#### Task data

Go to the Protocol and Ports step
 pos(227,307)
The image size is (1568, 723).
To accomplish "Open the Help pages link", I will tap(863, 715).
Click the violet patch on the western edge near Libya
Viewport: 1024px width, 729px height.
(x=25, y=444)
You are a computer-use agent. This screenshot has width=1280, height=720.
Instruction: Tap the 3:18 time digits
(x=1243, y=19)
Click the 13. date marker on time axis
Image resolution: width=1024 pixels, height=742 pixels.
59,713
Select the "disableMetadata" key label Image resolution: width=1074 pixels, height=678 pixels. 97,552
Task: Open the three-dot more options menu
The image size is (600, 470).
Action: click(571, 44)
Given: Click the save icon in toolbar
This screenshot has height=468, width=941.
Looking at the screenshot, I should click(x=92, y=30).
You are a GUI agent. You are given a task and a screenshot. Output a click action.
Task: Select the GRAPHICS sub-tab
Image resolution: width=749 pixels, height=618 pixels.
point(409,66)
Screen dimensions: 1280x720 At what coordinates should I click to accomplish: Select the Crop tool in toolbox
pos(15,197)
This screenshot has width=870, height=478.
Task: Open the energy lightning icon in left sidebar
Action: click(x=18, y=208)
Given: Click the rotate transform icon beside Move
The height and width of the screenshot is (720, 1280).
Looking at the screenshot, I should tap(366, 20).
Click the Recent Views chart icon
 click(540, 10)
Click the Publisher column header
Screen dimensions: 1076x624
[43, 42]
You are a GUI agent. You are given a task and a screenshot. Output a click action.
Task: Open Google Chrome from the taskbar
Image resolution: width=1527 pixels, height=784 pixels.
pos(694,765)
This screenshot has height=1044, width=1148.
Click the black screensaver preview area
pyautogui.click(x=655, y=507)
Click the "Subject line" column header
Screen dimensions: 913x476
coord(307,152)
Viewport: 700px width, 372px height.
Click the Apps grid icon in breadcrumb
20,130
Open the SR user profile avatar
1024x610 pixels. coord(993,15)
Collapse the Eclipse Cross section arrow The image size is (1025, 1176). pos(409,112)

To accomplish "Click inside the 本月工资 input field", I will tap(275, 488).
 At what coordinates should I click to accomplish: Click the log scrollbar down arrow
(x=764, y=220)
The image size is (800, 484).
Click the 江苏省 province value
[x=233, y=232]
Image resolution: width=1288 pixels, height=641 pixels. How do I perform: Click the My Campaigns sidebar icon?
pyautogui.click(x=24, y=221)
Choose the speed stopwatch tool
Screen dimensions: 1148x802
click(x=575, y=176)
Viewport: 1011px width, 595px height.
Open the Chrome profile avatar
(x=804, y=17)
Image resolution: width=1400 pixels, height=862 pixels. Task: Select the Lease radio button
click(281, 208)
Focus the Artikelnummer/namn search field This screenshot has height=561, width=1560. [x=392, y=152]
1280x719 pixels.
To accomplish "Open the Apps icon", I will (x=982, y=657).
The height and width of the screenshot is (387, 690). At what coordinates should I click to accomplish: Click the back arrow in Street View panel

########

> [Problem to work on]: The whole listing above needs to be reproduced exactly.

> [Task result]:
Go to the Protocol and Ports step
 pos(227,307)
The image size is (1568, 723).
To accomplish "Open the Help pages link", I will tap(863, 715).
Click the violet patch on the western edge near Libya
Viewport: 1024px width, 729px height.
(x=25, y=444)
You are a computer-use agent. This screenshot has width=1280, height=720.
Instruction: Tap the 3:18 time digits
(x=1243, y=19)
Click the 13. date marker on time axis
Image resolution: width=1024 pixels, height=742 pixels.
59,713
Select the "disableMetadata" key label Image resolution: width=1074 pixels, height=678 pixels. 97,552
Task: Open the three-dot more options menu
The image size is (600, 470).
Action: click(571, 44)
Given: Click the save icon in toolbar
This screenshot has height=468, width=941.
Looking at the screenshot, I should click(x=92, y=30).
You are a GUI agent. You are given a task and a screenshot. Output a click action.
Task: Select the GRAPHICS sub-tab
Image resolution: width=749 pixels, height=618 pixels.
point(409,66)
Screen dimensions: 1280x720 At what coordinates should I click to accomplish: Select the Crop tool in toolbox
pos(15,197)
This screenshot has width=870, height=478.
Task: Open the energy lightning icon in left sidebar
Action: click(x=18, y=208)
Given: Click the rotate transform icon beside Move
The height and width of the screenshot is (720, 1280).
Looking at the screenshot, I should tap(366, 20).
Click the Recent Views chart icon
 click(540, 10)
Click the Publisher column header
Screen dimensions: 1076x624
[43, 42]
You are a GUI agent. You are given a task and a screenshot. Output a click action.
Task: Open Google Chrome from the taskbar
Image resolution: width=1527 pixels, height=784 pixels.
pos(694,765)
This screenshot has height=1044, width=1148.
Click the black screensaver preview area
pyautogui.click(x=655, y=507)
Click the "Subject line" column header
Screen dimensions: 913x476
coord(307,152)
Viewport: 700px width, 372px height.
Click the Apps grid icon in breadcrumb
20,130
Open the SR user profile avatar
1024x610 pixels. coord(993,15)
Collapse the Eclipse Cross section arrow The image size is (1025, 1176). pos(409,112)

To accomplish "Click inside the 本月工资 input field", I will tap(275, 488).
 At what coordinates should I click to accomplish: Click the log scrollbar down arrow
(x=764, y=220)
The image size is (800, 484).
Click the 江苏省 province value
[x=233, y=232]
Image resolution: width=1288 pixels, height=641 pixels. How do I perform: Click the My Campaigns sidebar icon?
pyautogui.click(x=24, y=221)
Choose the speed stopwatch tool
Screen dimensions: 1148x802
click(x=575, y=176)
Viewport: 1011px width, 595px height.
Open the Chrome profile avatar
(x=804, y=17)
Image resolution: width=1400 pixels, height=862 pixels. Task: Select the Lease radio button
click(281, 208)
Focus the Artikelnummer/namn search field This screenshot has height=561, width=1560. [x=392, y=152]
1280x719 pixels.
To accomplish "Open the Apps icon", I will (x=982, y=657).
The height and width of the screenshot is (387, 690). At what coordinates should I click to accomplish: Click the back arrow in Street View panel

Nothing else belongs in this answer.